SISAL - Speleothem Isotopes Synthesis and AnaLysis

Summary

The Speleothem Isotopes Synthesis & Analysis (SISAL) working group will bring together speleothem scientists, speleothem-process modelers, statisticians and climate modelers to develop a global synthesis of speleothem isotopes that can be used both to explore past climate changes and in model evaluation.
Sign up to the SISAL mailing list.
Twitter: @SISAL_wg

Goals

- Identify the current status of speleothem-based paleoclimate reconstructions globally.
- Initiate the compilation of raw data and metadata needed to create a publicly available global database of speleothem δ¹⁸O and δ¹³C records.
- Agree on structure and contents of the global database.
- Discuss how the speleothem data can be used in paleoclimate modeling studies.
- Identify the needs and potential downfalls of these climate archives before the paleoclimate community can use the dataset to feed model simulations in the framework of the next phase of the Coupled Model Intercomparison Project (CMIP6).

Leaders

Laia Comas-Bru (University College Dublin, Ireland) (Lead and mailing list administrator)
Michael Deininger (University College Dublin, Ireland)
Sandy Harrison (University of Reading, UK)
Miriam Bar-Matthews (Geological Survey of Israel)
Andy Baker (UNSW Sydney, Australia)
Wuhui Duan (Institute of Geology and Geophysics, Chinese Academy of Sciences, China)
Nicolás Strikis (Universidade Federal Fluminense, Rio de Janeiro, Brazil)

Timeline

Launch			Synthesis

Feb 2017	2018	2019	Feb 2020

Speleothems are secondary cave deposits formed mostly from calcium carbonates (CaCO₃). These climate archives are well distributed worldwide and thus they are not only valuable archives for regional climate but also for continental and inter-continental comparisons. Also, due to the high precision of Uranium-series dating, speleothems provide an opportunity to trace leads and lags of global events. The different types of measurements made on speleothems, including the stable isotopes of oxygen and carbon (δ¹⁸O, δ¹³C) and various trace elements, can be used to reconstruct past changes in the hydrological cycle as well as changes in atmospheric composition.

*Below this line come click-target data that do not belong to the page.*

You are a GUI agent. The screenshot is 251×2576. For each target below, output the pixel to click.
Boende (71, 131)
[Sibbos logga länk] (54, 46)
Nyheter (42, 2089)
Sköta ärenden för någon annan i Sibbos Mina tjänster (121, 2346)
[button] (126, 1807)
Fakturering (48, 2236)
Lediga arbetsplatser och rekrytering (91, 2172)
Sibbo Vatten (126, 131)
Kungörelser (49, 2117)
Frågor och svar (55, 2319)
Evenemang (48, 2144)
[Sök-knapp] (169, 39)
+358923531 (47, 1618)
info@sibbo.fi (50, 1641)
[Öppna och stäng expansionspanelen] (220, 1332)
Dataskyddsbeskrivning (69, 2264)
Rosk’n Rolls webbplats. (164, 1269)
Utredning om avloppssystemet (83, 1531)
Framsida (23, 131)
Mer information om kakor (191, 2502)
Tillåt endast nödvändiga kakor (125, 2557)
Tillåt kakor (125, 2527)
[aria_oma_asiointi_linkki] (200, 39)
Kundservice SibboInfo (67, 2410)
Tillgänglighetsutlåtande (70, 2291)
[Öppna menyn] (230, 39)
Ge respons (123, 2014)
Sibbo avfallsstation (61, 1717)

Speleothems provide a unique opportunity for reconstructing climate drivers and change on various spatial and temporal scales during the last 21,000 years and beyond. These reconstructions can be used to evaluate state-of-the-art climate models that explicitly simulate water and carbon isotopes and/or atmospheric tracers such as dust. There are more than 400 published speleothem records; synthesis of these records, including assessment of the quality and reliability of individual records, is the goal of the SISAL (Speleothem Isotopes Synthesis and AnaLysis) WG.

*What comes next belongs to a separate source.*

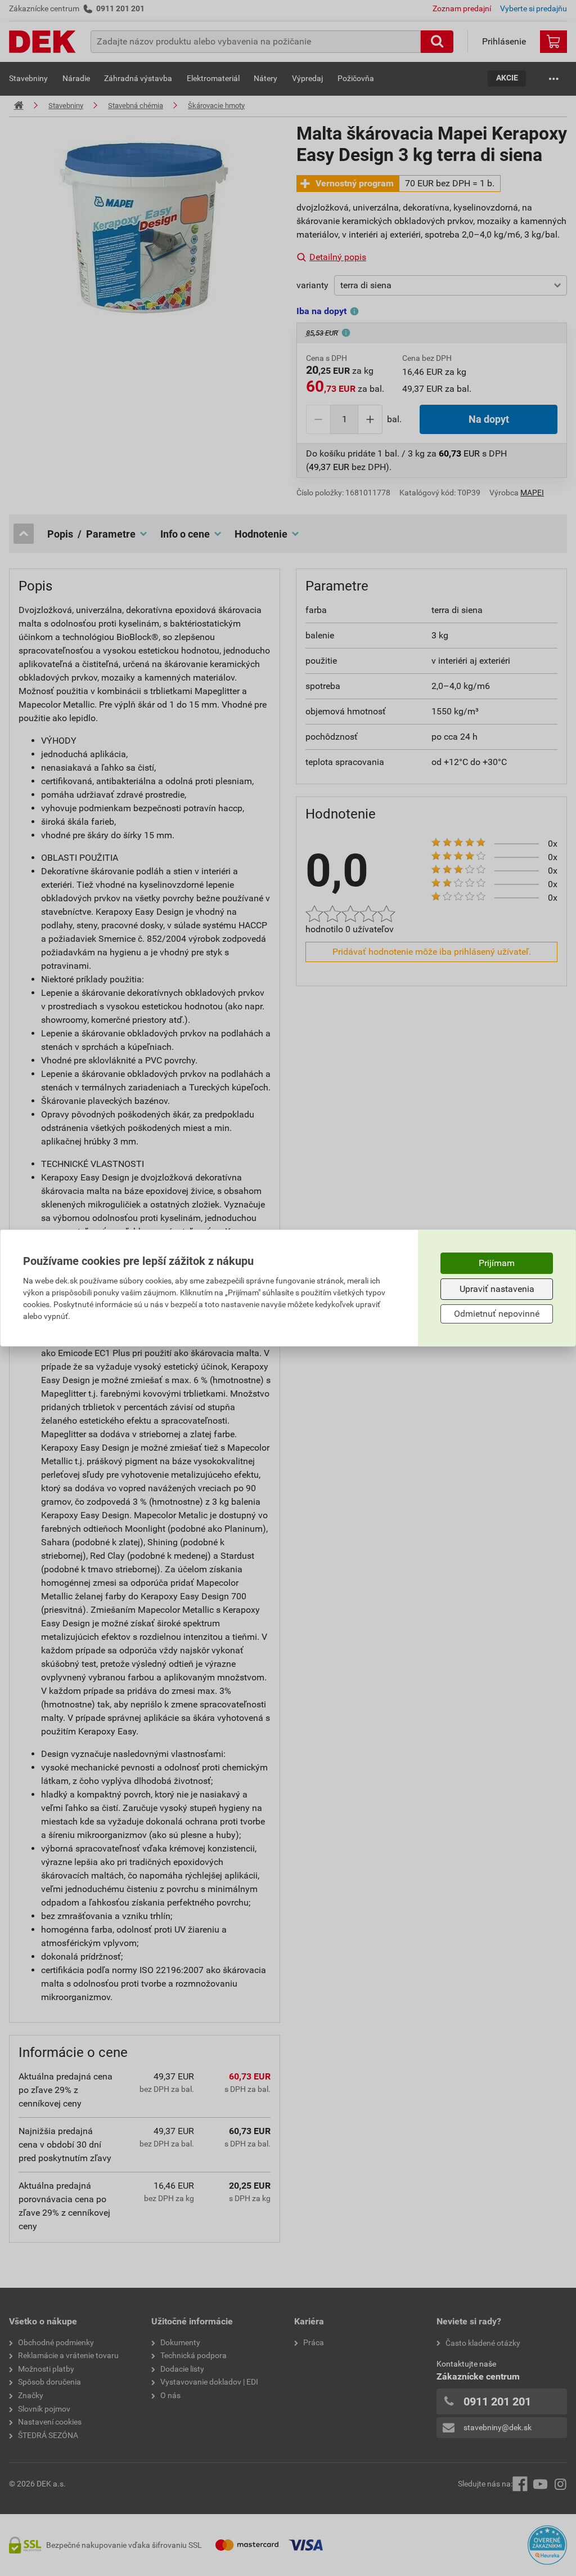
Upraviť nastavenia (497, 1288)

Figure 1: The map illustrates a state of the art overview of locations of investigated speleothems, that were used for palaeoclimate studies (red closed circles); the white closed circles indicate the speleothems, whose datasets are available on the NOAA palaeoclimatology database – these are only 19% of the speleothems pictures here (Feb. 2014). The two pie charts illustrate the spatial and temporal distribution of the speleothems. (Bottom pie chart) 55 % of the speleothems grew within the Holocene and 45% are Pleistocene, distributed over two million years; however, most of them grew between MIS 7 and MIS 2. (Top pie chart) 39% of the speleothems grew in Europe; 17% in Asia; 13% in North America; 12% in Oceania; 6% in the Middle East; 5% in South America and 3% Middle America and Africa, respectively (figure adopted and modified from Deininger, 2013).